§ Task description: What the task needs is the data below, written out verbatim.
### The input ###
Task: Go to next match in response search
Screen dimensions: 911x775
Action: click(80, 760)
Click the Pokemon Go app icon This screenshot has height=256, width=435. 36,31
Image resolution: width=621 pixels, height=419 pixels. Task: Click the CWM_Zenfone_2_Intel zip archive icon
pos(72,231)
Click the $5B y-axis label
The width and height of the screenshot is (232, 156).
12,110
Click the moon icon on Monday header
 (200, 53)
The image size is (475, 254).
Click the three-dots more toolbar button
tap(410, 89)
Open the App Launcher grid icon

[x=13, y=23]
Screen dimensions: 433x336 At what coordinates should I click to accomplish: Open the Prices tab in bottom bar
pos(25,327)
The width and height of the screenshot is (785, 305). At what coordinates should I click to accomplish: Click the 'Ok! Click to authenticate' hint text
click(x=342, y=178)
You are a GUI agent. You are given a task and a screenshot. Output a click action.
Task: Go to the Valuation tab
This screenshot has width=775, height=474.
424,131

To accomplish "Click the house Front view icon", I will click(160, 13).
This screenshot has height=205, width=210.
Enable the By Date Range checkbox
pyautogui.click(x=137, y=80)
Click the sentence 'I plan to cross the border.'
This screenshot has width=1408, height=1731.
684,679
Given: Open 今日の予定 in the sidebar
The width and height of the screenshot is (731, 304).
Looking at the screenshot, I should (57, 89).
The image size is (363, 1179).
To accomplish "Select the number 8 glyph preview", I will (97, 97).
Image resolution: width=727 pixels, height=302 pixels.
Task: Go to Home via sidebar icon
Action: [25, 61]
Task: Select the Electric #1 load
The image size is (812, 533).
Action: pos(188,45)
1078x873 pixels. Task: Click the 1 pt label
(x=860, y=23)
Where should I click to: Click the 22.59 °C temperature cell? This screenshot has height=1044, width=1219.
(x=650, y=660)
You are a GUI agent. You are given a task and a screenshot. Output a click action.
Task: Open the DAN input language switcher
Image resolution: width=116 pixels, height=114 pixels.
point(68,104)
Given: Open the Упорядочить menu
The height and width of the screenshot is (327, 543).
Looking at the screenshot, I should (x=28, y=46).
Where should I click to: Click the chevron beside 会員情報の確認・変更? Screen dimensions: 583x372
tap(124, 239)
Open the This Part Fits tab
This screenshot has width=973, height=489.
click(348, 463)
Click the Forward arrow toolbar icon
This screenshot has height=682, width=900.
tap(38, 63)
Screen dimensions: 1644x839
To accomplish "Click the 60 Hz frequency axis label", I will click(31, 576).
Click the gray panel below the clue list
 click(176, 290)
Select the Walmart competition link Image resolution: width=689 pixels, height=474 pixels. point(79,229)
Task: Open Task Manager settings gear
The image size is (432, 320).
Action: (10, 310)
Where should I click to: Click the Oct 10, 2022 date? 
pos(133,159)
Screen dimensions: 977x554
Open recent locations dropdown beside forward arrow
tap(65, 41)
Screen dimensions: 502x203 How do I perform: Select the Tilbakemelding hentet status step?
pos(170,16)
###
§ Solution to this problem:
Task: Go to next match in response search
Screen dimensions: 911x775
Action: click(80, 760)
Click the Pokemon Go app icon This screenshot has height=256, width=435. 36,31
Image resolution: width=621 pixels, height=419 pixels. Task: Click the CWM_Zenfone_2_Intel zip archive icon
pos(72,231)
Click the $5B y-axis label
The width and height of the screenshot is (232, 156).
12,110
Click the moon icon on Monday header
 (200, 53)
The image size is (475, 254).
Click the three-dots more toolbar button
tap(410, 89)
Open the App Launcher grid icon

[x=13, y=23]
Screen dimensions: 433x336 At what coordinates should I click to accomplish: Open the Prices tab in bottom bar
pos(25,327)
The width and height of the screenshot is (785, 305). At what coordinates should I click to accomplish: Click the 'Ok! Click to authenticate' hint text
click(x=342, y=178)
You are a GUI agent. You are given a task and a screenshot. Output a click action.
Task: Go to the Valuation tab
This screenshot has width=775, height=474.
424,131

To accomplish "Click the house Front view icon", I will click(160, 13).
This screenshot has height=205, width=210.
Enable the By Date Range checkbox
pyautogui.click(x=137, y=80)
Click the sentence 'I plan to cross the border.'
This screenshot has width=1408, height=1731.
684,679
Given: Open 今日の予定 in the sidebar
The width and height of the screenshot is (731, 304).
Looking at the screenshot, I should (57, 89).
The image size is (363, 1179).
To accomplish "Select the number 8 glyph preview", I will (97, 97).
Image resolution: width=727 pixels, height=302 pixels.
Task: Go to Home via sidebar icon
Action: [25, 61]
Task: Select the Electric #1 load
The image size is (812, 533).
Action: pos(188,45)
1078x873 pixels. Task: Click the 1 pt label
(x=860, y=23)
Where should I click to: Click the 22.59 °C temperature cell? This screenshot has height=1044, width=1219.
(x=650, y=660)
You are a GUI agent. You are given a task and a screenshot. Output a click action.
Task: Open the DAN input language switcher
Image resolution: width=116 pixels, height=114 pixels.
point(68,104)
Given: Open the Упорядочить menu
The height and width of the screenshot is (327, 543).
Looking at the screenshot, I should (x=28, y=46).
Where should I click to: Click the chevron beside 会員情報の確認・変更? Screen dimensions: 583x372
tap(124, 239)
Open the This Part Fits tab
This screenshot has width=973, height=489.
click(348, 463)
Click the Forward arrow toolbar icon
This screenshot has height=682, width=900.
tap(38, 63)
Screen dimensions: 1644x839
To accomplish "Click the 60 Hz frequency axis label", I will click(31, 576).
Click the gray panel below the clue list
 click(176, 290)
Select the Walmart competition link Image resolution: width=689 pixels, height=474 pixels. point(79,229)
Task: Open Task Manager settings gear
The image size is (432, 320).
Action: (10, 310)
Where should I click to: Click the Oct 10, 2022 date? 
pos(133,159)
Screen dimensions: 977x554
Open recent locations dropdown beside forward arrow
tap(65, 41)
Screen dimensions: 502x203 How do I perform: Select the Tilbakemelding hentet status step?
pos(170,16)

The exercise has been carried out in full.